## Required work
Starting with the first line of the data that follows, transcribe every line verbatim until the line containing "[Informationen zu Goodwheel" has been transcribed.

------

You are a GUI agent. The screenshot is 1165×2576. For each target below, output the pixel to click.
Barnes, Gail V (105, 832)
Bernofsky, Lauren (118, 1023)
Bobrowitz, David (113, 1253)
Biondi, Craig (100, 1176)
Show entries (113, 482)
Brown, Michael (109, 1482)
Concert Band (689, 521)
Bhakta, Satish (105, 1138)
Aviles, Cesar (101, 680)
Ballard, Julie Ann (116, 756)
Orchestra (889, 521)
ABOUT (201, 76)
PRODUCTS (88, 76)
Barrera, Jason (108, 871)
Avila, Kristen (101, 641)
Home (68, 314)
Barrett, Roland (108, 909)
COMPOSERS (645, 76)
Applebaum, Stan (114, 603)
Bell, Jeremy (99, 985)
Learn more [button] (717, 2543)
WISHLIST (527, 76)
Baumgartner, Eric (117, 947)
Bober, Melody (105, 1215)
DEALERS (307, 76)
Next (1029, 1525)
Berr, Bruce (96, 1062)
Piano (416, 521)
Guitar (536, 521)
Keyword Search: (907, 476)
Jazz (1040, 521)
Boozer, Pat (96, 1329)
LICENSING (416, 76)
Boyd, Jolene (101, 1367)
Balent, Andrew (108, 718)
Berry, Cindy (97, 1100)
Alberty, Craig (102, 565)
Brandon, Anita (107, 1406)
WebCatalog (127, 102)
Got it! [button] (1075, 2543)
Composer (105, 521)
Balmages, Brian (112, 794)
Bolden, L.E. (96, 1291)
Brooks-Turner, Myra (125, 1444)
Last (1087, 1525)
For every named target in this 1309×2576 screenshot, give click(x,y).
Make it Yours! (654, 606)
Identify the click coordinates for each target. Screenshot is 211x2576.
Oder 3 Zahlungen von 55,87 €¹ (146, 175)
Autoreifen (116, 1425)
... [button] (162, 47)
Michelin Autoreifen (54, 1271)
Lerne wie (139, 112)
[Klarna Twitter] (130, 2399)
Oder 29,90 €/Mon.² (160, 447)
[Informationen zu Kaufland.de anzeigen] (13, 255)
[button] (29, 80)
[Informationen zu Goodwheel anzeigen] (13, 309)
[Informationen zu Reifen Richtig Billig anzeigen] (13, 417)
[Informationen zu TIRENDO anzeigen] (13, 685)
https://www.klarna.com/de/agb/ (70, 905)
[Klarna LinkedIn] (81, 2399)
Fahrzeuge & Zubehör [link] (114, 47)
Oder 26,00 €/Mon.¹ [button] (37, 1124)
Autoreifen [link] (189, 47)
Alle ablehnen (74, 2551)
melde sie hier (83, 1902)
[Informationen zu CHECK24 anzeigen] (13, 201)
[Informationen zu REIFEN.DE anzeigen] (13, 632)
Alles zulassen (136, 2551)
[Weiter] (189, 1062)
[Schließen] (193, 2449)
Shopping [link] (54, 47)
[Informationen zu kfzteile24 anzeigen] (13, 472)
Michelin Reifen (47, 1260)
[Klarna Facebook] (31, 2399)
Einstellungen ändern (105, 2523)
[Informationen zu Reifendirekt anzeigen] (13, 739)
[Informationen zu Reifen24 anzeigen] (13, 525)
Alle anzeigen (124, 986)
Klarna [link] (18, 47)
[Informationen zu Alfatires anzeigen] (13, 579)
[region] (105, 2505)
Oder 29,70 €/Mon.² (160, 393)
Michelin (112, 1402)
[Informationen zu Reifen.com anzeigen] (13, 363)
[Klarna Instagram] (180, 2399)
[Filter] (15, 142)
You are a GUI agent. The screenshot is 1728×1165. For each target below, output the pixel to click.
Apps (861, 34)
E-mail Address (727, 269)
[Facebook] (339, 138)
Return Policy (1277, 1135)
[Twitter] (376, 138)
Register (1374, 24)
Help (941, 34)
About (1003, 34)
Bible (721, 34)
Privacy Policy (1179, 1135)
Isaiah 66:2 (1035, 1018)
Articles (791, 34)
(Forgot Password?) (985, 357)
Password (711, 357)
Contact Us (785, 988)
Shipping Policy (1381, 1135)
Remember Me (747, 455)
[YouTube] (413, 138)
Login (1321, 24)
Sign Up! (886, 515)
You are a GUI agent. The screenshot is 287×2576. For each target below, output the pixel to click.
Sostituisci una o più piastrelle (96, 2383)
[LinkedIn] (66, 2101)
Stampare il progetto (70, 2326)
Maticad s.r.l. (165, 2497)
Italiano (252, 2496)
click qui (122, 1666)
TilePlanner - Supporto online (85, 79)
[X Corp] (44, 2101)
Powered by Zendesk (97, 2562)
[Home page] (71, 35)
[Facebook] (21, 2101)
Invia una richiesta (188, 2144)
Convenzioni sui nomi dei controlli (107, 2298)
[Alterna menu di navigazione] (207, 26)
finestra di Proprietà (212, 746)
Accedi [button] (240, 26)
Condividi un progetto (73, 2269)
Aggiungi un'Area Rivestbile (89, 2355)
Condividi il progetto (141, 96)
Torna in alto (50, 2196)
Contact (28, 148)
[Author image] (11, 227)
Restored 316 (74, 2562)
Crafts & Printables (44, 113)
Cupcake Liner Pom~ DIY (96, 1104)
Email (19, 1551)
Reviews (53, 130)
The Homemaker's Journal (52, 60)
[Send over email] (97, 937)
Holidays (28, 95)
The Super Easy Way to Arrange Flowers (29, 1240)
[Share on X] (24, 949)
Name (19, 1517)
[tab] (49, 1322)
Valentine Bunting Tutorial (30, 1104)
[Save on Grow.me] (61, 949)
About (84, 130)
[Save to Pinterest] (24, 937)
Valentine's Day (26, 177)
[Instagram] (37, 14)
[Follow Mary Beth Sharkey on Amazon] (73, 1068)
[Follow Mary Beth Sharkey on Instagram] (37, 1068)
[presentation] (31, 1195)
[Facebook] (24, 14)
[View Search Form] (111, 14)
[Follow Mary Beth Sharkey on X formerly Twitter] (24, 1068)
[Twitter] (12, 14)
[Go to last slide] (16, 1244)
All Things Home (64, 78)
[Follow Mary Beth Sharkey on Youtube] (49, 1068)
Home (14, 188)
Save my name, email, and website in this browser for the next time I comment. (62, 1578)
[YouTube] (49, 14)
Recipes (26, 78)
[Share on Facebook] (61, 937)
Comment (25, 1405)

------

## Response
You are a GUI agent. The screenshot is 1165×2576. For each target below, output the pixel to click.
Barnes, Gail V (105, 832)
Bernofsky, Lauren (118, 1023)
Bobrowitz, David (113, 1253)
Biondi, Craig (100, 1176)
Show entries (113, 482)
Brown, Michael (109, 1482)
Concert Band (689, 521)
Bhakta, Satish (105, 1138)
Aviles, Cesar (101, 680)
Ballard, Julie Ann (116, 756)
Orchestra (889, 521)
ABOUT (201, 76)
PRODUCTS (88, 76)
Barrera, Jason (108, 871)
Avila, Kristen (101, 641)
Home (68, 314)
Barrett, Roland (108, 909)
COMPOSERS (645, 76)
Applebaum, Stan (114, 603)
Bell, Jeremy (99, 985)
Learn more [button] (717, 2543)
WISHLIST (527, 76)
Baumgartner, Eric (117, 947)
Bober, Melody (105, 1215)
DEALERS (307, 76)
Next (1029, 1525)
Berr, Bruce (96, 1062)
Piano (416, 521)
Guitar (536, 521)
Keyword Search: (907, 476)
Jazz (1040, 521)
Boozer, Pat (96, 1329)
LICENSING (416, 76)
Boyd, Jolene (101, 1367)
Balent, Andrew (108, 718)
Berry, Cindy (97, 1100)
Alberty, Craig (102, 565)
Brandon, Anita (107, 1406)
WebCatalog (127, 102)
Got it! [button] (1075, 2543)
Composer (105, 521)
Balmages, Brian (112, 794)
Bolden, L.E. (96, 1291)
Brooks-Turner, Myra (125, 1444)
Last (1087, 1525)
For every named target in this 1309×2576 screenshot, give click(x,y).
Make it Yours! (654, 606)
Identify the click coordinates for each target. Screenshot is 211x2576.
Oder 3 Zahlungen von 55,87 €¹ (146, 175)
Autoreifen (116, 1425)
... [button] (162, 47)
Michelin Autoreifen (54, 1271)
Lerne wie (139, 112)
[Klarna Twitter] (130, 2399)
Oder 29,90 €/Mon.² (160, 447)
[Informationen zu Kaufland.de anzeigen] (13, 255)
[button] (29, 80)
[Informationen zu Goodwheel anzeigen] (13, 309)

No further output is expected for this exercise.